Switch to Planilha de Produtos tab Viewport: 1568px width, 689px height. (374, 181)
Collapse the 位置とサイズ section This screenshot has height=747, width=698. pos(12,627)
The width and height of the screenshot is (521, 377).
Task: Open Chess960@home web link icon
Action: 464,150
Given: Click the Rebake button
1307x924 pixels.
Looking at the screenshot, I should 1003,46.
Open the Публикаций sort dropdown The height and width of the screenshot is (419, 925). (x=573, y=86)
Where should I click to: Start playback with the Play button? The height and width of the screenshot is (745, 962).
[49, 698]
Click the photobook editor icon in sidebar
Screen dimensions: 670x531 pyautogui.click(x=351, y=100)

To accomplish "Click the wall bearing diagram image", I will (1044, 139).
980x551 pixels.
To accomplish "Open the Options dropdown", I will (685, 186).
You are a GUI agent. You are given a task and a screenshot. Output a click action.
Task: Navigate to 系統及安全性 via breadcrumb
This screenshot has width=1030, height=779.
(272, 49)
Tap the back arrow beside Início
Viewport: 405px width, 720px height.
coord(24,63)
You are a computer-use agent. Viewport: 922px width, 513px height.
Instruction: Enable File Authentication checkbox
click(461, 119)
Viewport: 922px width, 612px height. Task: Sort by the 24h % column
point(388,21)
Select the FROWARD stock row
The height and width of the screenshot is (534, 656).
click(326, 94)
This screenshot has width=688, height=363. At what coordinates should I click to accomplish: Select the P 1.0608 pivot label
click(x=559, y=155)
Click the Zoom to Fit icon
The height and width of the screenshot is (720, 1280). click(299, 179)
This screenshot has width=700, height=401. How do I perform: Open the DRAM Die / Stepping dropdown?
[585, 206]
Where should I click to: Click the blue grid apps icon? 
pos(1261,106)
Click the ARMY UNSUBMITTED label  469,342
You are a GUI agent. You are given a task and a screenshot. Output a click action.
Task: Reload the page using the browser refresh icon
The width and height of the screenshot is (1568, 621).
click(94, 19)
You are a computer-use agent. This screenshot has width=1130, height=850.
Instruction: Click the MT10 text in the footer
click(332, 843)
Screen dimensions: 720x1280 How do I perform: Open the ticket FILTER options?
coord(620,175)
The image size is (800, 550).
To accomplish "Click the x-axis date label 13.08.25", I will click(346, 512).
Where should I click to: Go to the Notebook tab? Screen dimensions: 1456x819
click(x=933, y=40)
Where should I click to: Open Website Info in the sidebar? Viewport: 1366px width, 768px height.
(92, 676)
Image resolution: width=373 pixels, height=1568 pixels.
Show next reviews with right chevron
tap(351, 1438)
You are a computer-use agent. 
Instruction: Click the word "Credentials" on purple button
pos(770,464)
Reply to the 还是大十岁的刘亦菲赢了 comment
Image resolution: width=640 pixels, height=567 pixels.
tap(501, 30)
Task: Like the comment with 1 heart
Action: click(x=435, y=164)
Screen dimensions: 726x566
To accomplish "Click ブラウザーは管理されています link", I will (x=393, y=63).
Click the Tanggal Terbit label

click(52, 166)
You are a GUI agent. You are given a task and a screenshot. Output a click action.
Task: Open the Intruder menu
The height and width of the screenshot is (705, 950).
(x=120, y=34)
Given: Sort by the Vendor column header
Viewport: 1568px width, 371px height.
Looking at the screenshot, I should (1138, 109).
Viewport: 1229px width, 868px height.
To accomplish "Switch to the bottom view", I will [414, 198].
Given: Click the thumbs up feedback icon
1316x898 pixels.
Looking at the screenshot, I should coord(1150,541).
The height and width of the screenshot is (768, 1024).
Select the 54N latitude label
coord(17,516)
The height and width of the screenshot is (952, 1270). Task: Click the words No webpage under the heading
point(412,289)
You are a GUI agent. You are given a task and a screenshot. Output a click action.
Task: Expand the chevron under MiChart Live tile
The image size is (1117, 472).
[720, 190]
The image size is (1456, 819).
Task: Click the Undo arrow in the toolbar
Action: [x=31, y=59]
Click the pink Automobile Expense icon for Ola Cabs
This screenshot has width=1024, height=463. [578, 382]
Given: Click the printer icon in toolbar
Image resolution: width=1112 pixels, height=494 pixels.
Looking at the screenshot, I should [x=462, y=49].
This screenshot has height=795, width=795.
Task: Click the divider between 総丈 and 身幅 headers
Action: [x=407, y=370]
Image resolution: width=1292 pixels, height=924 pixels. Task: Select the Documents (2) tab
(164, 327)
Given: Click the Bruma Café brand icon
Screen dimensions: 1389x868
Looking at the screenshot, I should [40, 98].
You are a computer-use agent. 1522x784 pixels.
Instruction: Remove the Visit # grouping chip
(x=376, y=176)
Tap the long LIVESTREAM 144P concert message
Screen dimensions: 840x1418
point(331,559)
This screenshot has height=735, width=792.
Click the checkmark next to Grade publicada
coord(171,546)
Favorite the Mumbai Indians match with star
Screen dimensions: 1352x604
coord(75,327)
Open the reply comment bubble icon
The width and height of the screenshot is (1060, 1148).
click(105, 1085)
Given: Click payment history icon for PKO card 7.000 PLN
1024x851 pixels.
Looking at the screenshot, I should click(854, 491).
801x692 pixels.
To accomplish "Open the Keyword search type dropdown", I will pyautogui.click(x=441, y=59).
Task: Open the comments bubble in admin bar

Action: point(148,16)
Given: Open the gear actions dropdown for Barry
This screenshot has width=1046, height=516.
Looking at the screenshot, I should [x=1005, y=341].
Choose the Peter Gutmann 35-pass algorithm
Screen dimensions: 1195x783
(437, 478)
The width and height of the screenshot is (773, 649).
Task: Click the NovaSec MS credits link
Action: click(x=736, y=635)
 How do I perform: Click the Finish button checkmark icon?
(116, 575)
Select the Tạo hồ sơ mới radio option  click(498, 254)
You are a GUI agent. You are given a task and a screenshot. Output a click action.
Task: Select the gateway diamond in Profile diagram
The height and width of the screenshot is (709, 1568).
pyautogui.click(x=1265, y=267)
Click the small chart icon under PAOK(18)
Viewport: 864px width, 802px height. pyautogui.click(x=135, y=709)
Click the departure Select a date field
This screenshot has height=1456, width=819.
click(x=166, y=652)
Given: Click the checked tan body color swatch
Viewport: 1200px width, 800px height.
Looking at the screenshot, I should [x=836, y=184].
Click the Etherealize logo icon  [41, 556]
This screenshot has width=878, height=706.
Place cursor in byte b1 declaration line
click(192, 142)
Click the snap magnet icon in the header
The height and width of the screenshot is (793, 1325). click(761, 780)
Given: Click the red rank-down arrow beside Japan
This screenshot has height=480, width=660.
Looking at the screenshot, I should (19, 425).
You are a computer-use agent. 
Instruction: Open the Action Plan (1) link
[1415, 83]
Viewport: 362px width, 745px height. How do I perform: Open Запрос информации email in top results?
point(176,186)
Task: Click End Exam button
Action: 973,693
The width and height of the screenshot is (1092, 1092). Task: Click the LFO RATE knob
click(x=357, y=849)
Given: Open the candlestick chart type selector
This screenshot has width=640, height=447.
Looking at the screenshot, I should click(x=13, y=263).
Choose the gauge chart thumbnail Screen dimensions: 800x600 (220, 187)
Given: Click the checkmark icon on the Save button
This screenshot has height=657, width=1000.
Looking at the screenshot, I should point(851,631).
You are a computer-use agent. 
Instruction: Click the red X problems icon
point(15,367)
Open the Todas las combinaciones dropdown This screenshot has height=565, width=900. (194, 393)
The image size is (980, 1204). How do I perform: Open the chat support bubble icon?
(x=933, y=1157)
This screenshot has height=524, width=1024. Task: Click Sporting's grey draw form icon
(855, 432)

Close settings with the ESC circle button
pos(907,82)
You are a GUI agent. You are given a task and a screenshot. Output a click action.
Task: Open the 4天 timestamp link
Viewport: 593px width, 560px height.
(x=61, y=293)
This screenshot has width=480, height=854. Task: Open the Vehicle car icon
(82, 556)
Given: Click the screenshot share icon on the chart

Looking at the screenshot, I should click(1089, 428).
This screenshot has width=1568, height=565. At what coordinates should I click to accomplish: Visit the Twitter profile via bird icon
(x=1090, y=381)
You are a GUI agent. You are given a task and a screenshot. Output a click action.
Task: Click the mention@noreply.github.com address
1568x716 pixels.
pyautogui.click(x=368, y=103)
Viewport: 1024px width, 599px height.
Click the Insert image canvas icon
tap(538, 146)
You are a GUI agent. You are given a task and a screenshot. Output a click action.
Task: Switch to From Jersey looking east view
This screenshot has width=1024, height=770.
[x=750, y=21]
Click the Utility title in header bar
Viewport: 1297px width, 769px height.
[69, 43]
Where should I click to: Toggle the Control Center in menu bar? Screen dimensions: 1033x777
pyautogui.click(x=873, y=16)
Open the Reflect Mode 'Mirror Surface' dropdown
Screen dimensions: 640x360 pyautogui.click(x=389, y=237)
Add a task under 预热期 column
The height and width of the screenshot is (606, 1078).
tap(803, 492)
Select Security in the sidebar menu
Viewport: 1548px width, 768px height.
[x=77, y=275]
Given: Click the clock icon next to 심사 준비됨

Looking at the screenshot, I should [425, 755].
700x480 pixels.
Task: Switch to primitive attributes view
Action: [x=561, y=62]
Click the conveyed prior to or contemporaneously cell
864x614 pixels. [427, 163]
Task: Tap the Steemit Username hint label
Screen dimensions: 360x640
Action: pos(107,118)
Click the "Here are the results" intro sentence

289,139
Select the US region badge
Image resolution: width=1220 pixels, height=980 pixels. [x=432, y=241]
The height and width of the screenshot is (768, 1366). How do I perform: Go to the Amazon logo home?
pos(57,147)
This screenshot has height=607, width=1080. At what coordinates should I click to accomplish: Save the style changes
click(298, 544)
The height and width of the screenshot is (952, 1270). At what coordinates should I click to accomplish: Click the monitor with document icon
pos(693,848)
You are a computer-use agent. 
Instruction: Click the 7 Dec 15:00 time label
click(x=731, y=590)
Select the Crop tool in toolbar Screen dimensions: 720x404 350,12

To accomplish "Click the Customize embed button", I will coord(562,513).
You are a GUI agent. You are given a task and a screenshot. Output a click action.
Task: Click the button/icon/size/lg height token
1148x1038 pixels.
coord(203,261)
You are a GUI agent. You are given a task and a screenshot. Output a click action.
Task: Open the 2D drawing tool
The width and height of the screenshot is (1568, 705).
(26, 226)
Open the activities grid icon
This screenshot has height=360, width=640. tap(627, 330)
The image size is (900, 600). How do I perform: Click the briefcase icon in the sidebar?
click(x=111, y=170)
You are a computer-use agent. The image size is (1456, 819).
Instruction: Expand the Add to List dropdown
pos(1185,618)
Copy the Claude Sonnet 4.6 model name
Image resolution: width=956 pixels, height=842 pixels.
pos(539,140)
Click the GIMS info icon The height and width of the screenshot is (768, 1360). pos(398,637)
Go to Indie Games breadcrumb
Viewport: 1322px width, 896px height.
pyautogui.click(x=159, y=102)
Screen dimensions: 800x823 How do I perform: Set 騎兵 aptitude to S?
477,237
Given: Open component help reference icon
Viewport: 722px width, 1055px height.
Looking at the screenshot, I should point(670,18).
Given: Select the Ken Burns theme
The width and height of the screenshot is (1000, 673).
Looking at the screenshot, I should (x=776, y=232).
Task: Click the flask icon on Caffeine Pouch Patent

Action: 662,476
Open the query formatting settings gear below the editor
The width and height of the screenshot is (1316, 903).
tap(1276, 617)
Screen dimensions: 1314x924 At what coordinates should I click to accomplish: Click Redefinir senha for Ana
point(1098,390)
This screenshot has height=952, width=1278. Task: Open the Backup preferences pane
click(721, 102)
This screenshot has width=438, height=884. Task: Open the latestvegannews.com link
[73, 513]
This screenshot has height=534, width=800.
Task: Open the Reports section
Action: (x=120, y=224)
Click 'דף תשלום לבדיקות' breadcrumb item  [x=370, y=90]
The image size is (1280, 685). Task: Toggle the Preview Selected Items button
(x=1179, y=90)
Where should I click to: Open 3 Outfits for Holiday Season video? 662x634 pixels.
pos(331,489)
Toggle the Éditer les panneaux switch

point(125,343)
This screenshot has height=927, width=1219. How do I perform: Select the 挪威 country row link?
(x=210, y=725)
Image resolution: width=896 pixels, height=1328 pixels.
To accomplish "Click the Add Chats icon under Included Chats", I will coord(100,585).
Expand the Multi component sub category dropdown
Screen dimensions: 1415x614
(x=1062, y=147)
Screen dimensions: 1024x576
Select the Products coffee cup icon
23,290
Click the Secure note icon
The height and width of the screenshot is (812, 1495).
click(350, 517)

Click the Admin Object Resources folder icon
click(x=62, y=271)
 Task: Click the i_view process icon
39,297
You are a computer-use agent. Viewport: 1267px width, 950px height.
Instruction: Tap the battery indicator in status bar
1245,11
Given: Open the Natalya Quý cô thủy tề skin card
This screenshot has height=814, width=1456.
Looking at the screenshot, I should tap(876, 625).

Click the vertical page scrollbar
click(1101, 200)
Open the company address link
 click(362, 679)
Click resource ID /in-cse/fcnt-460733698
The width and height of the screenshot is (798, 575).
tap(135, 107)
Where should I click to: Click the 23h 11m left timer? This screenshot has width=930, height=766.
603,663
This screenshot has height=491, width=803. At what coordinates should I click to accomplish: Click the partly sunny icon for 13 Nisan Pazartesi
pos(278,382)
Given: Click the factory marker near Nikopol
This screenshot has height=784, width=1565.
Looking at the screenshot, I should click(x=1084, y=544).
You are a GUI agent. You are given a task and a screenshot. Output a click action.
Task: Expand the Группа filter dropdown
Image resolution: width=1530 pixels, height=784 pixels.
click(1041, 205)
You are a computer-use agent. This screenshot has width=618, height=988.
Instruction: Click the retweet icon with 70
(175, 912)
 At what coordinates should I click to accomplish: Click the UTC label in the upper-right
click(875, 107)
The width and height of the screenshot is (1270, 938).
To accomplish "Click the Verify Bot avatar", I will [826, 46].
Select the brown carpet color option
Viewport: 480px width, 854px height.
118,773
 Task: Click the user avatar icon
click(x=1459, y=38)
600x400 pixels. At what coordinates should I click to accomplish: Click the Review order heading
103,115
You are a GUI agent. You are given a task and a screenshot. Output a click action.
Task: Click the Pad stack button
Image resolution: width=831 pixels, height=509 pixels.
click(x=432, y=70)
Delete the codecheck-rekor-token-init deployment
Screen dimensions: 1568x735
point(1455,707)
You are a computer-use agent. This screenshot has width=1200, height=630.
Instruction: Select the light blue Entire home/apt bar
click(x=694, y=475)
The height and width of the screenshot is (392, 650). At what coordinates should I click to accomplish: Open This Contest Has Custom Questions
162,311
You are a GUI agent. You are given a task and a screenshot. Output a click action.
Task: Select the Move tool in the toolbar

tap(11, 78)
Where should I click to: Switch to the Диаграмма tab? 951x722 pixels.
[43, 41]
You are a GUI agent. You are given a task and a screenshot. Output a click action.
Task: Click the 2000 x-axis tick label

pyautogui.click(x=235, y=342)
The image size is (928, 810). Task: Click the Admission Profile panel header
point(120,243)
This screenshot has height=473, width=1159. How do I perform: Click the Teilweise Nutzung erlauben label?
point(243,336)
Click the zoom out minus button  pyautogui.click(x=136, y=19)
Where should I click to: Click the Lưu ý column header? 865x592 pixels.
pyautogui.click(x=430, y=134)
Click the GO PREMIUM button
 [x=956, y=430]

====

How to complete this task
Take every line in the preceding listing that contains "component" and copy it.

Answer below
Given: Open component help reference icon
Expand the Multi component sub category dropdown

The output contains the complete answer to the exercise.